Reading time: Just over 1 minute

I like to share interesting pieces of figurative language I encounter in my reading. I write today about a series of similes and metaphors from Gail Caldwell….

I wrote last week about a New York Times piece by Gail Caldwell (pictured above), an American critic and winner of the 2001 Pulitzer Prize for Criticism. I was so struck by the beauty of her writing that I resolved to read one of her three books as quickly as possible.

There’s not much good news associated with the current COVID pandemic, but it does make it easier to find time for reading, so I quickly settled into Caldwell’s memoir, Let’s Take the Long Way Home.

What a lovely read!
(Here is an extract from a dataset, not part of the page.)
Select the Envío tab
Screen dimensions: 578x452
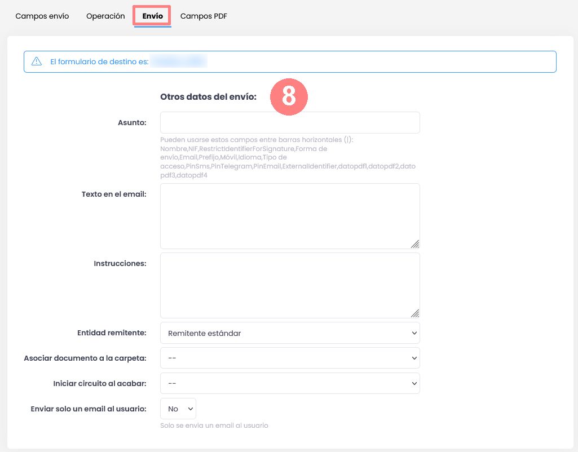(152, 16)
Subtitled, A Memoir of a Friendship, the book explores Caldwell’s shared history with Caroline Knapp, also a writer, who died tragically of lung cancer at age 42.

This book offers so much to like and admire, but here are my favourite examples of Gail Caldwell’s figurative language:

  • Finding Caroline was like placing a personal ad for an imaginary friend, then having her show up at your door funnier and better than you had conceived.
  • The rest of the family tree had a root system soggy with alcohol.
  • I was driving down Brattle Street one winter night at the start of a storm, when the snow was surfing the currents of a soft wind, and I had the dissonant thought that I could grow old here.
  • The high stakes of real estate hunting fed my anxiety; the market in those days was like a game of musical chairs, with everyone frantically trying to get situated before the music died.
  • Accepting a death sentence is like falling down a flight of stairs in slow motion. You take it in one bruise at a time — blow, a landing, another short descent.
  • We stayed on the phone for a long time, and we lit candles together at the same moment, like children capturing fireflies in a jar.